Though rare is the post-stapedectomy/stapedectomy, granulations/reparative granuloma is an important cause of sensorineural hearing loss in operated cases of otosclerosis. Unfortunately, there aren’t predictive patterns for its occurrence. We should be ready to deal with this situation if it arises in spite of its rarity.

References

  1. Harris, I. and Weiss, L. (1962) Granulomatous Complications of the Oval Window Fat Grafts. The Laryngoscope, 72, 870-885. http://dx.doi.org/10.1288/00005537-196207000-00003
  2. Fenton, J.E., Turner, J., Shirazi, A. and Fagan, P.A. (1996) Post-Stapedectomy Reparative Granuloma: A Misnomer. The Journal of Laryngology & Otology, 110, 185-188. http://dx.doi.org/10.1017/S0022215100133134
  3. Seicshnaydre, M.A., Sismanis, A. and Hughes, G.B. (1994) Update of Reparative Granuloma: Survey of the American Otological Society and the American Neurotology Society. American Journal of Otology, 15, 155-160.
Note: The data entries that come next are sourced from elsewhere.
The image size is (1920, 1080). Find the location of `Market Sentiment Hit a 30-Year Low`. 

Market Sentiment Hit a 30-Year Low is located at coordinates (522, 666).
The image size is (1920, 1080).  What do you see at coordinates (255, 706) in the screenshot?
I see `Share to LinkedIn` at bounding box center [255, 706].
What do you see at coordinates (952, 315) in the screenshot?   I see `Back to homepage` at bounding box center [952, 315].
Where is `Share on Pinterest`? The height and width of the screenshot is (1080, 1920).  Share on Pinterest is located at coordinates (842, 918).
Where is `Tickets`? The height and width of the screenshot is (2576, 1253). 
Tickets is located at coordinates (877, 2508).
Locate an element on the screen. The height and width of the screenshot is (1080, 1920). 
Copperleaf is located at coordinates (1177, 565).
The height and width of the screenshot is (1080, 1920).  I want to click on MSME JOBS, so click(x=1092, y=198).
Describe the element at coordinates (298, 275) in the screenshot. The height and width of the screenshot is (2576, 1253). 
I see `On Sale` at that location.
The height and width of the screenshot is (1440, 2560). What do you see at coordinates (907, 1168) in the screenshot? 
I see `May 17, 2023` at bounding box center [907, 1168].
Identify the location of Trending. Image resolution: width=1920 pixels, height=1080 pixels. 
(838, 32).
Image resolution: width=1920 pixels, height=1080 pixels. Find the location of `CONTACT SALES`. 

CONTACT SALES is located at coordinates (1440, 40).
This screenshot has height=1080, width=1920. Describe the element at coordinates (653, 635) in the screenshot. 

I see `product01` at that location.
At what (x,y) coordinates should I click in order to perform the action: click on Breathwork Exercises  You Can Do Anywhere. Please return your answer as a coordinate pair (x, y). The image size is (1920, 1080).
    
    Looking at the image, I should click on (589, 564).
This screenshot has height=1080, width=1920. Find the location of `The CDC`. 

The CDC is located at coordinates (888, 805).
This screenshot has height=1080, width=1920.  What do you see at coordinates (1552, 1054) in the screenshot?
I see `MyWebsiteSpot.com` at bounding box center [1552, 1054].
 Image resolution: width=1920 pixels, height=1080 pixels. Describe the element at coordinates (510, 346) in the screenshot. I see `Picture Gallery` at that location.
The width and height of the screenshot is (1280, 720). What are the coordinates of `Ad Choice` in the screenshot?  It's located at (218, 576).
  4. Tange, R.A., Schimanski, G., van Lange, J.W., Grolman, W. and Zuur, L.C. (2002) Reparative Granuloma Seen in Cases of Gold Piston Implantation after Stapes Surgery for Otosclerosis. Auris Nasus Larynx, 29, 7-10. http://dx.doi.org/10.1016/S0385-8146(01)00106-7
  5. Burtner, D. and Goodman, M.L. (1974) Etiological Factors in Post-Stapedectomy Granulomas. Archives of Otolaryngology, 100, 171-173. http://dx.doi.org/10.1001/archotol.1974.00780040179003
  6. Kaufman, R.S. and Schuknecht, H.F. (1967) Reparative Granuloma Following Stapedectomy: A Clinical Entity. Annals of Otology, Rhinology & Laryngology, 76, 1008-1017. http://dx.doi.org/10.1177/000348946707600511
  7. Scott-Brown (2008) Otosclerosis. In: Michael Gleeson Scott-Brown’s Otorhinolaryngology, Head and Neck Surgery, 7th Edition, Hodder Arnold, London, 3477.
  8. Mann, W.J., Amedee, R.G., Fuerst, G. and Tabb, H.G. (1996) Hearing Loss as a Complication of Stapes Surgery. Otolaryngology―Head and Neck Surgery, 115, 324-328. http://dx.doi.org/10.1016/S0194-5998(96)70046-3
  9. Bellucci, R.J. and Wolff, D. (1960) Tissue Reaction Following Reconstruction of the Oval Window in Experimental Animals. Annals of Otology, Rhinology & Laryngology, 69, 517-539. http://dx.doi.org/10.1177/000348946006900217
  10. Dawes, J.D.K., Cameron, D.S., Curry, A.R. and Rannie, I. (1973) Poststapedectomy Granuloma of the Oval Window. The Journal of Laryngology & Otology, 87, 365-378. http://dx.doi.org/10.1017/S002221510007701X
  11. Hough, J.V.D. and Dyer, R.K. (1993) Stapedectomy, Causes of Failure and Revision Surgery in Otosclerosis. Otolaryngologic Clinics of North America, 26, 453-470.